English-Nigerian footballer

Obasiarinse Idehaloise Uade (born 26 December 1995), commonly known as Arinse Uade, is an English professional footballer who plays as a left back.

In July 2020, he became the first Englishman to sign a contract in Uruguay in the professional era.

==Club career==
In 2008, Uade joined the academy at Arsenal, after beginning his career at amateur club Norsemen. Uade joined Finnish side SJK in the summer of 2014, playing four times for their B team in the Kakkonen.

After returning to England, he joined Ilkeston Town in January 2015. In December 2015, he returned to the professional game, signing for Norwich City on a deal until the end of the season.

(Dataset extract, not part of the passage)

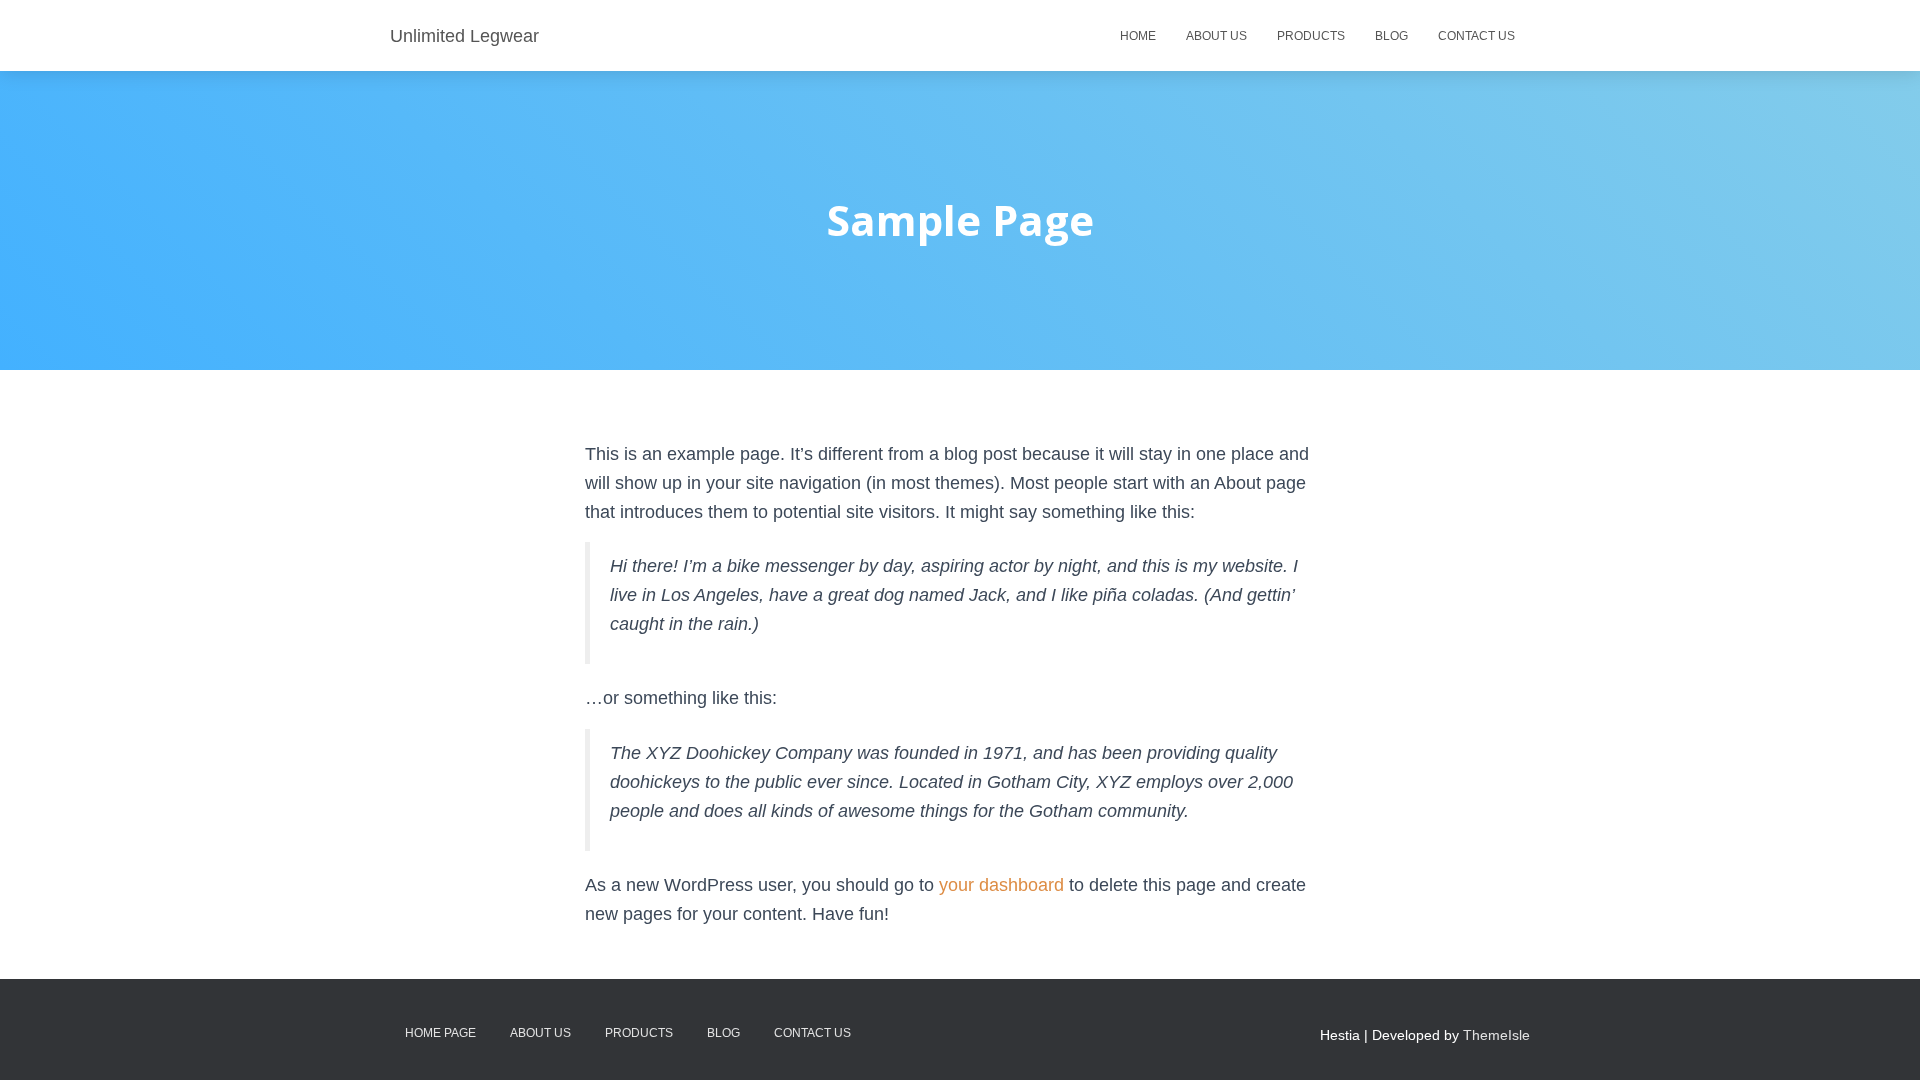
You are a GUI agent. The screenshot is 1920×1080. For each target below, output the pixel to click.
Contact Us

In the summer of 2016, he joined National League South side Eastbourne Borough, playing four matches. He then spent the rest of the year with Lewes, making 15 appearances in all competitions. He finished the season with Tilbury, making five appearances.

In 2017, Uade played for Isthmian League clubs Harrow Borough and Ashford United. In 2018, Tercera División club Céltiga signed Uade, with Uade making four league appearances for the club, before returning to England to sign for Harlow Town. He went on to make 3 appearances.

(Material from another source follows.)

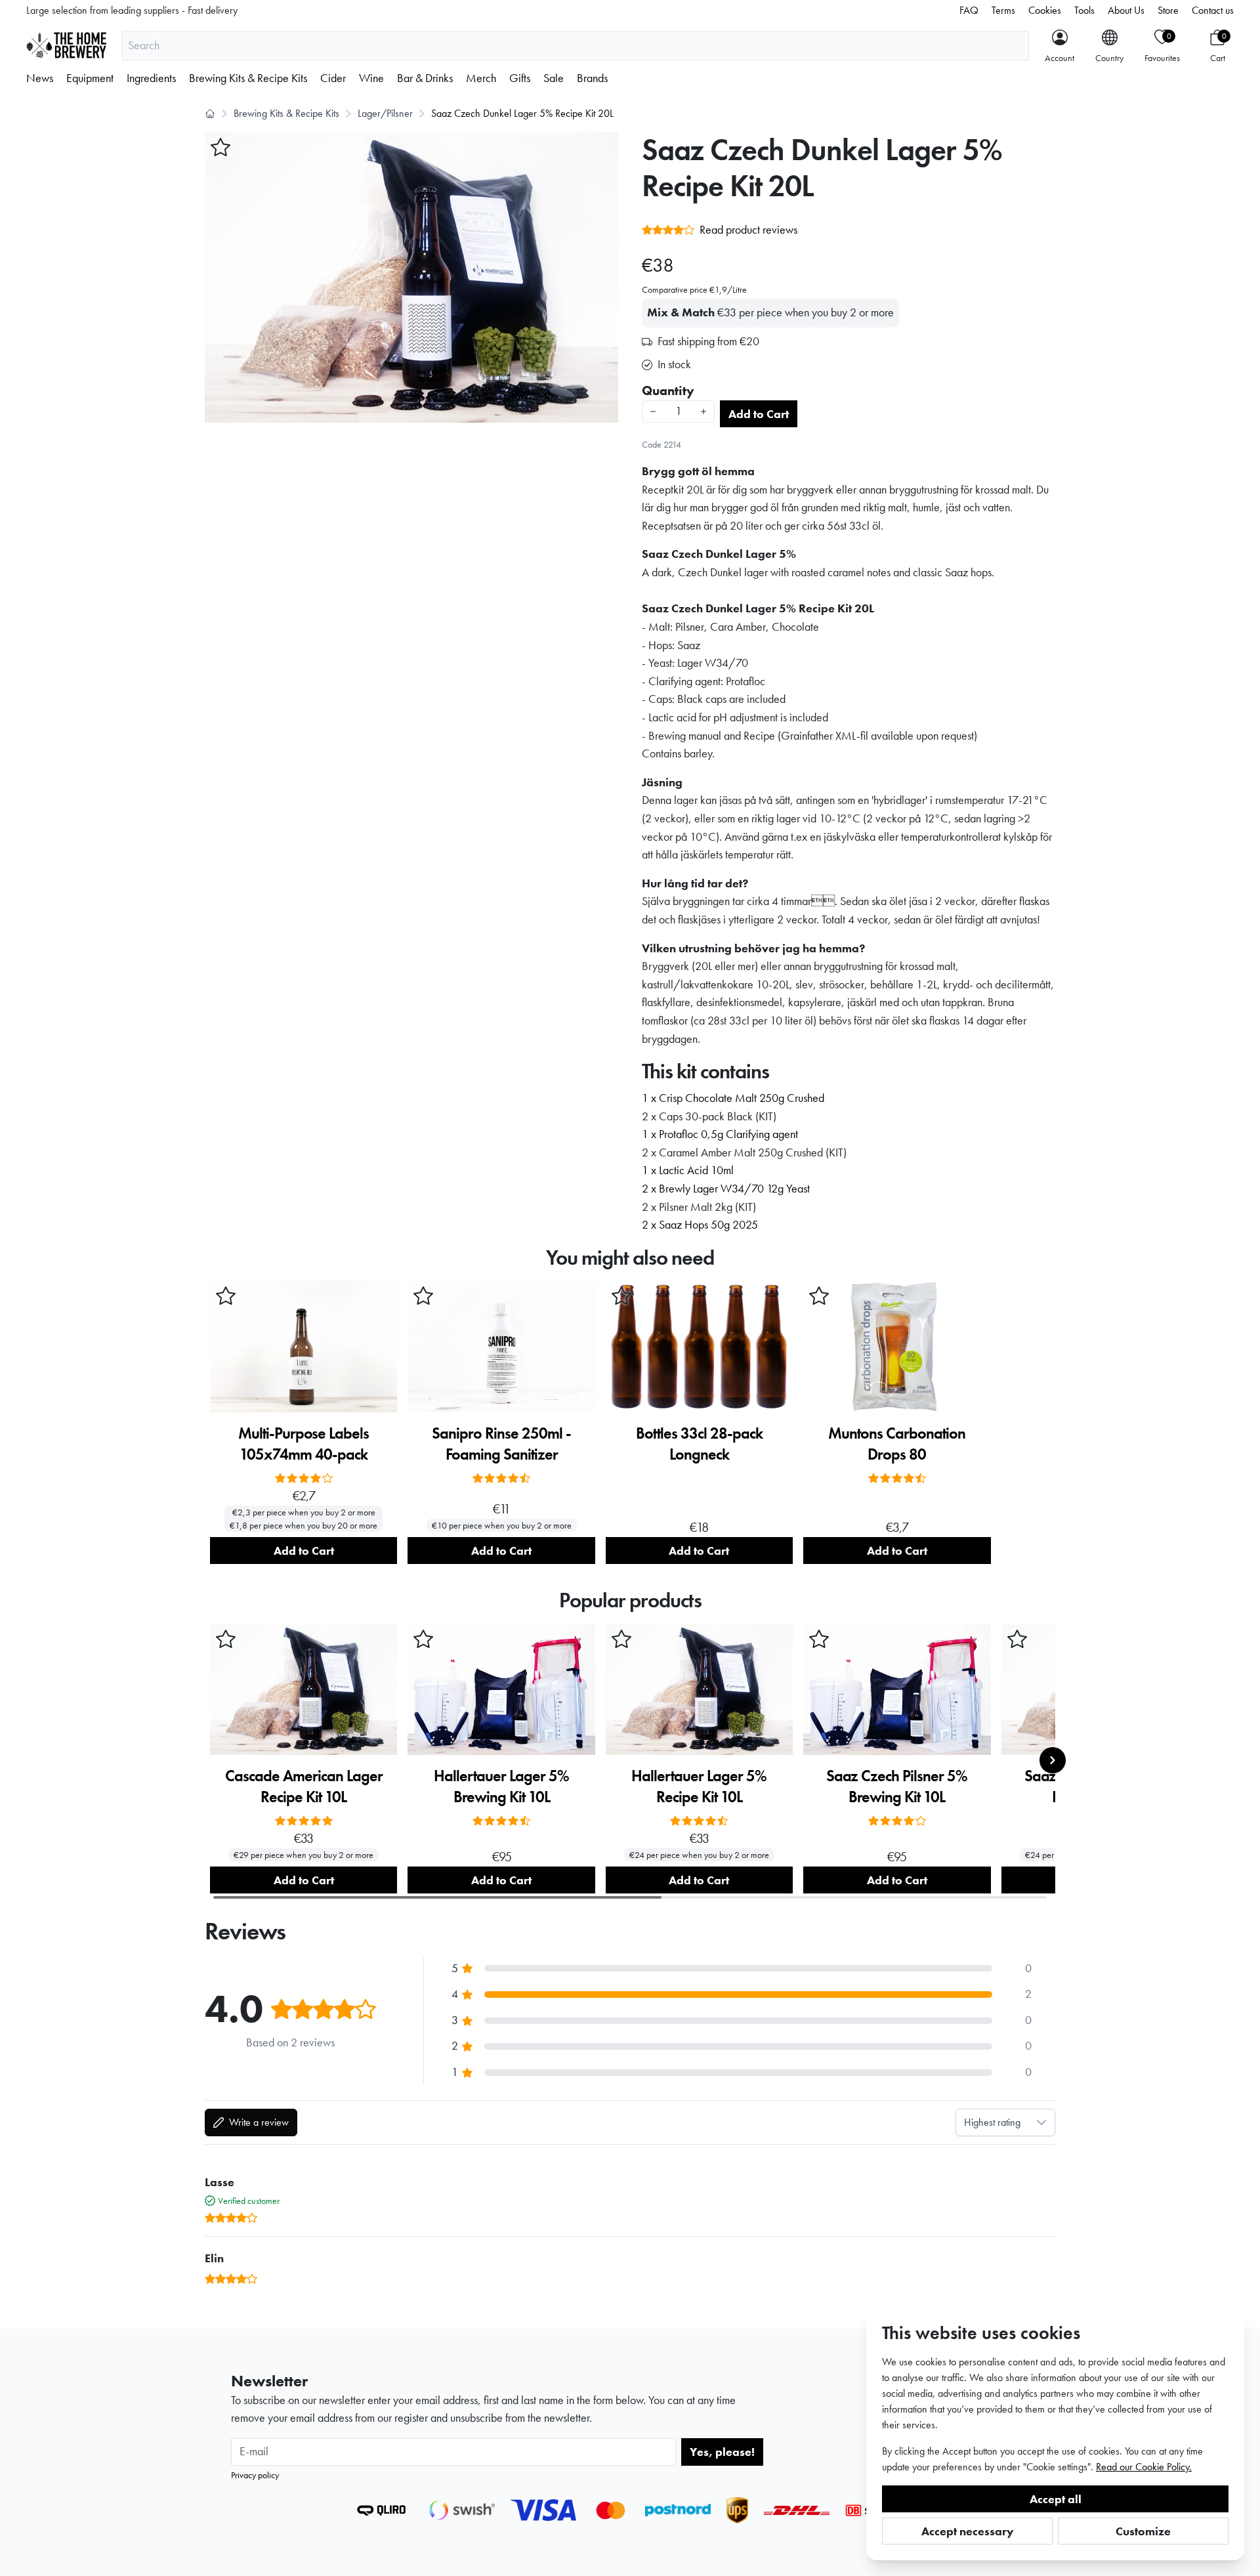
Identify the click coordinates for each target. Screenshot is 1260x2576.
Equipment (90, 78)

At the end of 2019, Uade returned to Finland once again, to join up with RoPS ahead of the 2020 season.

However, before making any appearances for RoPS, Uade became the first Englishman to sign a contract in Uruguay in the professional era when he joined Uruguayan Segunda División side Rampla Juniors. He left the club the following month without making a competitive appearance.

==International career==
Uade represented Nigeria at under-17 level.